Aisha Malik (middle image), one of two co-recipients of the Landscape Forms Diversity, Equity, and Inclusion Scholarship, is a landscape architecture student at the University of Rhode Island (URI) with a creative spirit and determined drive to take on some of the field’s most pressing challenges.
"Since I was young, I’ve been deep into art and drawing every day, and growing up in Alaska, the outdoors has also been a huge part of my lifestyle. Enrolling in the landscape architecture program at URI, I took a chance, not knowing much about it initially, but it was hands down the best decision of my life. Landscape architecture perfectly meets all of my creative needs,” says Malik. "One issue that I would like to dedicate part of my career to is climate change in the Arctic. The landscape architecture community in Alaska is extremely small, kind of isolated, yet so crucial. Beginning with an internship up there this summer, I’m really eager to bring new ideas back home and use my degree to help deal with Alaska’s pressing climate change issues.”
We admire Aisha’s passion and drive, and by focusing that one some of today’s most important challenges, we think she will bring a big positive impact to landscape architecture.
Kareem Harris (right image), also a co-recipient of the Landscape Forms Diversity, Equity, and Inclusion Scholarship, is a landscape architecture student at the University of Wisconsin Madison who combines entrepreneurial expertise with a love of landscape to drive positive community change.
"In 2020, I was a high school graduate in the middle of a pandemic, and I started a landscape maintenance company. That same fall, I enrolled as a biomedical engineering student, but I was miserable and knew I needed to do something else.

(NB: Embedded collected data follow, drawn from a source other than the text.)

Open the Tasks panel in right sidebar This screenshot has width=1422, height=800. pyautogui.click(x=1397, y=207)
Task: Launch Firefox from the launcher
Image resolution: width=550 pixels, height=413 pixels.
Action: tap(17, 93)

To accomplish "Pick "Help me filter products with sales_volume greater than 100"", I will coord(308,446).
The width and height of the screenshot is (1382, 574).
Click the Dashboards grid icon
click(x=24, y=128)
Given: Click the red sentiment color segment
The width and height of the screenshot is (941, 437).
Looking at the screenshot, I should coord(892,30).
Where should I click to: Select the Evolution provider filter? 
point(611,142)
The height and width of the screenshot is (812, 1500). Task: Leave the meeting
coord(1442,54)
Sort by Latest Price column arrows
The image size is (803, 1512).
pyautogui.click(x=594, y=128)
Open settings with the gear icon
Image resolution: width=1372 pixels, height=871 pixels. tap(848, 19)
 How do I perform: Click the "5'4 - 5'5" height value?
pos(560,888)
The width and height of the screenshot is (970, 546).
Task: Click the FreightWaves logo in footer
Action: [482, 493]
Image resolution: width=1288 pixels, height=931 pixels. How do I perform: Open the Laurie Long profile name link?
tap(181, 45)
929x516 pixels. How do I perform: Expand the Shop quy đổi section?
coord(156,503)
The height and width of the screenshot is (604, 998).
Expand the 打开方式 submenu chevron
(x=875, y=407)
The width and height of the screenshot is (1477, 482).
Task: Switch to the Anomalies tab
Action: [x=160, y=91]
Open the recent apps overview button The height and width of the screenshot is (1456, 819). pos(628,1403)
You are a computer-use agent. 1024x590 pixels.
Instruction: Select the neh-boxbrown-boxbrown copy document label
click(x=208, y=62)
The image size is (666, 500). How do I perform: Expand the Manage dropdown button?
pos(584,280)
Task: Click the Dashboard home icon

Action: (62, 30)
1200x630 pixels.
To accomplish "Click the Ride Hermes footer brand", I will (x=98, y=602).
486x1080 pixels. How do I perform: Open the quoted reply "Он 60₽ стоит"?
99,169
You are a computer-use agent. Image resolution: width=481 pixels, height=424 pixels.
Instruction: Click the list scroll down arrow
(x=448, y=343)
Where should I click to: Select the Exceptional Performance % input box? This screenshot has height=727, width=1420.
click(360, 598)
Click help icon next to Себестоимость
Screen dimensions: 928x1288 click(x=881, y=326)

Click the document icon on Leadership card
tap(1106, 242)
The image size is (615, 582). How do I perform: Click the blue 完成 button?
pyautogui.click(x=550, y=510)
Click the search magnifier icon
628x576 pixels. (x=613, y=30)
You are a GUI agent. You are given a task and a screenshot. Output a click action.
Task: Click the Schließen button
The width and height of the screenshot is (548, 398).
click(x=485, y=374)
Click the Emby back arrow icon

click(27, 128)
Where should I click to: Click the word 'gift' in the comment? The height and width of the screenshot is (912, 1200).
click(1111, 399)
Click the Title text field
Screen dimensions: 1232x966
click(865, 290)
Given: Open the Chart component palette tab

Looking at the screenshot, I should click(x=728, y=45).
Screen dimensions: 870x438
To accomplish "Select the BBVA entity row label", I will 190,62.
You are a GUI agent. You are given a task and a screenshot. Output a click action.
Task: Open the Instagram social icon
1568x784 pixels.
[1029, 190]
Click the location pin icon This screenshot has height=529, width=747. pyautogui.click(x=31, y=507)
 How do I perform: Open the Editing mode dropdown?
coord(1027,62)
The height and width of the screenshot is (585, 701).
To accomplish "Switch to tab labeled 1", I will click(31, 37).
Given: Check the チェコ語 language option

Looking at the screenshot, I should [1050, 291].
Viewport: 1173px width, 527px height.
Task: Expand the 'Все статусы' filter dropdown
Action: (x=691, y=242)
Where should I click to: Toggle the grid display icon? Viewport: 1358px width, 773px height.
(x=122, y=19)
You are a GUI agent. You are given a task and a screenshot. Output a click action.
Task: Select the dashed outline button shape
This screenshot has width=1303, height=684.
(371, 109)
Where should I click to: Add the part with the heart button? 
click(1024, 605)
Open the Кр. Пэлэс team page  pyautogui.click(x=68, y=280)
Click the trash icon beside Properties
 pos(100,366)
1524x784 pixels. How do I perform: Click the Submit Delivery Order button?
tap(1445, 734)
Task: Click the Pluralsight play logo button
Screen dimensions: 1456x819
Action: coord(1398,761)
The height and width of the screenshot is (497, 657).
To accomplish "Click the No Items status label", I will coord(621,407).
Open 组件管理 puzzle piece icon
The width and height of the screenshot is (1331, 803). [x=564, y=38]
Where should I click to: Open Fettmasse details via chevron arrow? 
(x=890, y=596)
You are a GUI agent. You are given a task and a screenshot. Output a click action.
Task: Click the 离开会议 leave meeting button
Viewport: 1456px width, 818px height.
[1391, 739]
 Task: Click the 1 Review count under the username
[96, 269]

I realized I had fallen in love with landscaping, and I decided I should take that passion to the next level by going to school for landscape architecture. And I’m so grateful I did,” says Harris. "My goal is to connect people, and especially African Americans, to nature. There are a lot of health problems and disparities that my community faces, and I think improving access to nature provides immense, long-lasting benefits. I want to create landscapes where people can thrive — where conversations are sparked, where friendships are created, where people connect with nature and one another on a deeper level.”
We deeply believe in Kareem’s mission to enhance community through connection to nature — a mission that, combined with his entrepreneurial drive, will make him an incredible asset to the field.